The afternoon the dissidents' letter was released in August, a security official telephoned Liu Xiaobo and asked to meet with him. Because Liu's wife, Xia, doesn't like having policemen in the apartment, they met at a tea house. Liu is in his early 50s, a bit gangly with a short, stubbly haircut and big glasses. In 1989, eager to show intellectuals' support for the demonstrators, he had returned from abroad to join the democracy protests. After the massacre, Liu had been detained for nearly two years. Then again in 1996, he'd been summarily sentenced to three years' "reeducation through labor"--a practice that allows for imprisonment without trial--for signing a letter that criticized President Jiang Zemin.

Liu received me in his living room and study, dark with books and decorated with his wife's paintings and photographs. One of her photographic subjects is dolls with distorted facial expressions. She gave me a stack of her pictures to look through. One of them showed a doll, as if gasping for air, with a sheet of plastic wrapped around its head. "That is from when he was in jail," she said.

I asked about the relationship between the dissidents and their minders. No one I'd spoken with had mentioned any instance of personal cruelty. Most, it seemed, had a story of kindness shown by a member of the security apparatus--though always when no one else was around.

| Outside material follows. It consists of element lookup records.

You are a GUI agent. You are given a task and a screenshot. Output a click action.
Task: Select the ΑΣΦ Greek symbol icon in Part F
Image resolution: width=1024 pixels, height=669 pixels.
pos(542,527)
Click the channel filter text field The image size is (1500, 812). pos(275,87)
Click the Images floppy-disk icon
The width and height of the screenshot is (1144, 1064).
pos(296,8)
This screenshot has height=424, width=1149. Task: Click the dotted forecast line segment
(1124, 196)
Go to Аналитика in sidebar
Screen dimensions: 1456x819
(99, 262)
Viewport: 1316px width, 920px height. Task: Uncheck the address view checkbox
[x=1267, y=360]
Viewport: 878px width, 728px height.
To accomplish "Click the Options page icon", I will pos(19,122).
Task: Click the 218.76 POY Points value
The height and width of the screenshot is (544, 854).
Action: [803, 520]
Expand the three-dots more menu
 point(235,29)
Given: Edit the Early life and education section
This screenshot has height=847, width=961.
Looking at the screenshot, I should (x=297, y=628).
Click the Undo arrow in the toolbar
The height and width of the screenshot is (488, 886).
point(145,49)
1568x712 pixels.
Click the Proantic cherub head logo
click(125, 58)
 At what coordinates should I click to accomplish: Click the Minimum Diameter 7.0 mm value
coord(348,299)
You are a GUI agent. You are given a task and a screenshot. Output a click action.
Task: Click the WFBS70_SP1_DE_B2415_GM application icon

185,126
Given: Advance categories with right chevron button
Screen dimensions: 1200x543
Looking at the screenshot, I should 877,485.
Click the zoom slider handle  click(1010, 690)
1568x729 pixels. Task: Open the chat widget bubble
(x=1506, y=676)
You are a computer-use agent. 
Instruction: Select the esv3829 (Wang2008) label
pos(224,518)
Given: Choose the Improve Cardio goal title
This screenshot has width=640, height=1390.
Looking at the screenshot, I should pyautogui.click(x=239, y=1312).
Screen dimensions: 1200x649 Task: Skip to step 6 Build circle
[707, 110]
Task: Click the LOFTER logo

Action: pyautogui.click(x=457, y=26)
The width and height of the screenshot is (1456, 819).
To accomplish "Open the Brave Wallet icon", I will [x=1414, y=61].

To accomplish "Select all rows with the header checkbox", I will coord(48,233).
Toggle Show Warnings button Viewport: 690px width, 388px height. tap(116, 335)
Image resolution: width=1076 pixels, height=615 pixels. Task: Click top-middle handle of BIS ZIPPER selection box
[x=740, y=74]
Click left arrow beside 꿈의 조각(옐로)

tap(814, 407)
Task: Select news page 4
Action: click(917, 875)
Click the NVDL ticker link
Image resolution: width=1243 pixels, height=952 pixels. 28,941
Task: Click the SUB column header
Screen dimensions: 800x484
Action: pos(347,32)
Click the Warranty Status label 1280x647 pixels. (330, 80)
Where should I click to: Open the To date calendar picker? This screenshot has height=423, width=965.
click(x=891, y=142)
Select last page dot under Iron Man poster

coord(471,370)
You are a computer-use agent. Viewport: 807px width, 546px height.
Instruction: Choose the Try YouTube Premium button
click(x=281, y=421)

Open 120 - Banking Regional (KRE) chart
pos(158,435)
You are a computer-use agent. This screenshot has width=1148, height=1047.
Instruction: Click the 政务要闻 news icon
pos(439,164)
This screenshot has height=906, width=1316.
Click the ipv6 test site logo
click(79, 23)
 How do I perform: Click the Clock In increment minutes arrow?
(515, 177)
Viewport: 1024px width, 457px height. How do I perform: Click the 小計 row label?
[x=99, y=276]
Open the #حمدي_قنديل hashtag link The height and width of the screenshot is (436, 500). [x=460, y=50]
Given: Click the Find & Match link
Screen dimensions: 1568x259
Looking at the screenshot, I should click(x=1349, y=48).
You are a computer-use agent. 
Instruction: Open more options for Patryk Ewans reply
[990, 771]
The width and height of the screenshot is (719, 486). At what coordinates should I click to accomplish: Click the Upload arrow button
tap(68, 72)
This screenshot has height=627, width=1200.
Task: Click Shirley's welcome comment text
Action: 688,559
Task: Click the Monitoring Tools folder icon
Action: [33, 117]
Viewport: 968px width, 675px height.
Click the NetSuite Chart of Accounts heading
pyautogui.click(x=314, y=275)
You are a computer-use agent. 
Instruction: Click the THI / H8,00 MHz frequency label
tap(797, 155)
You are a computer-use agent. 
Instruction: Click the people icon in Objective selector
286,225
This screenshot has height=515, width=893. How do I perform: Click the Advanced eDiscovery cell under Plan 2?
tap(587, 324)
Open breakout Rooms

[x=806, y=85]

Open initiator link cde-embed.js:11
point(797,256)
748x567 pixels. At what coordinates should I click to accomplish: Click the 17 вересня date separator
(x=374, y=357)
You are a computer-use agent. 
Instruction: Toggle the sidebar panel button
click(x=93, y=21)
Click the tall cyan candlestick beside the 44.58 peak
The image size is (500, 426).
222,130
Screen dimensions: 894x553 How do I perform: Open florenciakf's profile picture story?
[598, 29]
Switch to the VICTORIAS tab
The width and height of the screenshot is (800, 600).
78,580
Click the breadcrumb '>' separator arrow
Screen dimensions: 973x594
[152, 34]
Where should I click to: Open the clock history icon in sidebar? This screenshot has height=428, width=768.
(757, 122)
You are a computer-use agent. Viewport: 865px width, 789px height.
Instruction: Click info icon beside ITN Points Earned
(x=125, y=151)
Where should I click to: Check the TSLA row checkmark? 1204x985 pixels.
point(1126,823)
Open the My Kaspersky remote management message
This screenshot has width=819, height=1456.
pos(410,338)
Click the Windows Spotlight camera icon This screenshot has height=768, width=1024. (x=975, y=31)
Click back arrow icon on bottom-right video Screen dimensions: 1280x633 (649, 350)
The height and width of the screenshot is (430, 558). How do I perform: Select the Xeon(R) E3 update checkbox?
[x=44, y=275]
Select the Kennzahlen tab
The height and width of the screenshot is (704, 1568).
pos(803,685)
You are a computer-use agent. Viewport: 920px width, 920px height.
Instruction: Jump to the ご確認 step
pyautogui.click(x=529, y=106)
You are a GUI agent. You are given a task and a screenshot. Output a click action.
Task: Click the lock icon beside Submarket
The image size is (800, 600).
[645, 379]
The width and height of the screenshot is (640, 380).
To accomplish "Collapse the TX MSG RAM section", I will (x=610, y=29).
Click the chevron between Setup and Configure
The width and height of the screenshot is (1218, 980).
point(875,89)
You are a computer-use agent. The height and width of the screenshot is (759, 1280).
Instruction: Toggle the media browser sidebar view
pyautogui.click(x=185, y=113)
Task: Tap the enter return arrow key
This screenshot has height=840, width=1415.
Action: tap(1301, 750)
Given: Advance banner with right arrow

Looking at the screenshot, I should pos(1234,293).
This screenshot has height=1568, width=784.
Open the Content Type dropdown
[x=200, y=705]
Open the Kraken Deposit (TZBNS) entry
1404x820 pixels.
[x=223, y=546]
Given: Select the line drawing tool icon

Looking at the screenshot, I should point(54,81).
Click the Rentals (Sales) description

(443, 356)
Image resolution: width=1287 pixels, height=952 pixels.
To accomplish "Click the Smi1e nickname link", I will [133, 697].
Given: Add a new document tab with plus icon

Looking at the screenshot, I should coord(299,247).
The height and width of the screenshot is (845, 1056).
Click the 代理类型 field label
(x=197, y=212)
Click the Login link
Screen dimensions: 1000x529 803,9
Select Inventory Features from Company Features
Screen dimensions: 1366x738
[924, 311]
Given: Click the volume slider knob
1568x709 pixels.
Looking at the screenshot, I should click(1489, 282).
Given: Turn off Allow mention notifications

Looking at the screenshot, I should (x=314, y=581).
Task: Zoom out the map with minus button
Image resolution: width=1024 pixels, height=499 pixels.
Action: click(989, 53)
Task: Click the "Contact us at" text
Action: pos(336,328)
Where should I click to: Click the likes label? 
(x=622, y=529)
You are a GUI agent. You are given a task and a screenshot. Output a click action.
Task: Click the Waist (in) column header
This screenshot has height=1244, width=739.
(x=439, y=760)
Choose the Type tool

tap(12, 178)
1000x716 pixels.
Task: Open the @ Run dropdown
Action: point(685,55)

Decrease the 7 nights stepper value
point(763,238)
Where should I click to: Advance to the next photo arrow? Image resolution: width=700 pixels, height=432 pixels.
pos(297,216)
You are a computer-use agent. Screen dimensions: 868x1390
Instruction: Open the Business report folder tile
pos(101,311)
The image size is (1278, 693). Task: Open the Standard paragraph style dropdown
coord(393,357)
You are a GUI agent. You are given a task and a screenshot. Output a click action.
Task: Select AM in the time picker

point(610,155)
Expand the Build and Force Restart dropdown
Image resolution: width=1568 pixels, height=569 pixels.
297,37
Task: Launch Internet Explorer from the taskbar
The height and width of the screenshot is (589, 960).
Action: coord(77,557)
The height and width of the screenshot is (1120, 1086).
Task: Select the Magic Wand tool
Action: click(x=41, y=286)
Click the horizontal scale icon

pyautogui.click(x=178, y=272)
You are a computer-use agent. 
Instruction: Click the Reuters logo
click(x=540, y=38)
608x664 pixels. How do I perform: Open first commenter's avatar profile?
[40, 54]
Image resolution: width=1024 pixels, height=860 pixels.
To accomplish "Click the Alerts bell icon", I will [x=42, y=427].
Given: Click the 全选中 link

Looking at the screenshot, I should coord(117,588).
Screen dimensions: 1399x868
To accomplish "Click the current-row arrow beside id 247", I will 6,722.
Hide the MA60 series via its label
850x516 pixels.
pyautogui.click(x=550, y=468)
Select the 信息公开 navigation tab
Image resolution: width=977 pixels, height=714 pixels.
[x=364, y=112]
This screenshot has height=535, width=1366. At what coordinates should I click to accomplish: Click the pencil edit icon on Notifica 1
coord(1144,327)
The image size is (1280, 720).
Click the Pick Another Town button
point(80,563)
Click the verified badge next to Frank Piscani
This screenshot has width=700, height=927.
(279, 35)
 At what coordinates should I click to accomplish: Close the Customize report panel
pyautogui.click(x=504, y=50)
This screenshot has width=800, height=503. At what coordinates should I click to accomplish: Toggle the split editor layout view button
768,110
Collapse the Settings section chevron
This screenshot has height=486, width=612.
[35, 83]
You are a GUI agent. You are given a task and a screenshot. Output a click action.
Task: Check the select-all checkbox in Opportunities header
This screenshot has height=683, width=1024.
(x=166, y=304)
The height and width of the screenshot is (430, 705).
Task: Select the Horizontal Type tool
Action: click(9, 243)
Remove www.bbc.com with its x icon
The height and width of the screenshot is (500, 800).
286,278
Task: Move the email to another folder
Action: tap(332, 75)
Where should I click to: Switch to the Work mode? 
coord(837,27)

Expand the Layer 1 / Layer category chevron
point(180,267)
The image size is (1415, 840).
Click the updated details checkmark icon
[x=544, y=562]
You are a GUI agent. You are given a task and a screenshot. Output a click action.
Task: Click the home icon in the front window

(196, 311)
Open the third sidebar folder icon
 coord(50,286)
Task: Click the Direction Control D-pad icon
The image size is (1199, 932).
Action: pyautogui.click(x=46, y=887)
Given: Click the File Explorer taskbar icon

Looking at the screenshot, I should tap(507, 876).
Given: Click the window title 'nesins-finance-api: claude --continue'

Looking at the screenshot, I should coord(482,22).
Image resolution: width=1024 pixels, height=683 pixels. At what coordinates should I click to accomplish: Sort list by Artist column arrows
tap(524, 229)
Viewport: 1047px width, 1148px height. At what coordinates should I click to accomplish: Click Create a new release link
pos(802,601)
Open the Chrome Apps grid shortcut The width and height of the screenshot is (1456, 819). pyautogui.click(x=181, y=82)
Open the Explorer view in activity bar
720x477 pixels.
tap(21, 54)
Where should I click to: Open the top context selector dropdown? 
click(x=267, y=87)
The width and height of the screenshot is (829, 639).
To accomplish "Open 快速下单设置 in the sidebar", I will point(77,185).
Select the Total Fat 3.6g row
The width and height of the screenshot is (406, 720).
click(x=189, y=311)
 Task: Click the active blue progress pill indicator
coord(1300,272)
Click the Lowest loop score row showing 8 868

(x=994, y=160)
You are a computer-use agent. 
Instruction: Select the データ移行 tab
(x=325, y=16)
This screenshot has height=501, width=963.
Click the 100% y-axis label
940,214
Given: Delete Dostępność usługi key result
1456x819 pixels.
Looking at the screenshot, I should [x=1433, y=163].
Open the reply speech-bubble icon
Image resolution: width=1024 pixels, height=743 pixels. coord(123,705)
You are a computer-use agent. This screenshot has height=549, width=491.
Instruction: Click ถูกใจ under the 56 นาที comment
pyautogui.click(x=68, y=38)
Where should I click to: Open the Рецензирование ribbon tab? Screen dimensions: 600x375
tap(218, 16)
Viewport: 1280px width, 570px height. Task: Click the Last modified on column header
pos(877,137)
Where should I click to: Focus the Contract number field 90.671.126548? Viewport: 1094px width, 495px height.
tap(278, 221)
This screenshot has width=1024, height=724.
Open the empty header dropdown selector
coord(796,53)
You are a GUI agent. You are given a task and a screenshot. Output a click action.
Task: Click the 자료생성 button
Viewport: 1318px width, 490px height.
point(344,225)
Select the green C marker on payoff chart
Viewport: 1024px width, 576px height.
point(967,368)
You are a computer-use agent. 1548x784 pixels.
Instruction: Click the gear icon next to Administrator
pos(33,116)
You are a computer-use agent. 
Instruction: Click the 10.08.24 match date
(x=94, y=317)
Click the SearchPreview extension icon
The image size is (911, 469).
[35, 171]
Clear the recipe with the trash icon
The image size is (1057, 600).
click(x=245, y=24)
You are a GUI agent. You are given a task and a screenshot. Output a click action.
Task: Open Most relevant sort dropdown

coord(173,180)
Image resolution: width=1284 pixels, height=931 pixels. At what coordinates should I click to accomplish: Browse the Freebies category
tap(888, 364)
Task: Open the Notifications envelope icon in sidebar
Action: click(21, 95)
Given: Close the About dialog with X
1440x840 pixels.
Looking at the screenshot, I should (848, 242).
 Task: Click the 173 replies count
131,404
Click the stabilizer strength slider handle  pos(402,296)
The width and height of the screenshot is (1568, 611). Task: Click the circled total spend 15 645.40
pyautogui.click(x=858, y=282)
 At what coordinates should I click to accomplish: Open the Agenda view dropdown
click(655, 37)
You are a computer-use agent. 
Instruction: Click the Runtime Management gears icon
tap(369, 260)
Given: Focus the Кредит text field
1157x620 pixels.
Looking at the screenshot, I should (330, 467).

Liu explained the difference between people's public and private face in China's Communist party dictatorship. Privately, people can behave decently. In public, people have to behave in a particular way to protect themselves. Each of the dissidents I met has broken with this convention of the system. All have chosen to merge their public and private selves as much as they can, by signing an open letter, talking freely about the Tiananmen massacre, or meeting me. They are waiting for the line to move far enough that to behave this way--to integrate one's public and private selves--is no longer an act of courage.

One day in Hangzhou, Wen and I had some time to kill. We spent a few hours on a boat on the lake on the west side of town. While our police detail stayed on the shore, Wen told me about a visit he'd had the year before. Liu Xiaobo, the literary critic I'd met in Beijing, and Liu's wife had come to see him. Tailed by police, they went to a scenic lake outside of Hangzhou. There was only one boat, and Wen had already rented it. The policemen came on board. The dissidents and the policemen sat in silence ten feet apart, floating on the water. At lunch later that day, Wen tried to pay the bill and discovered that the policemen had reciprocated for the boat ride by paying the check.

My trip ended without incident. At least, for me. In the months since I returned to Washington, however, two of the people I met but do not mention here have been arrested. I have an idea of what they did to cross the line, but it's hard to know for sure.

Ellen Bork works at the human rights group Freedom House.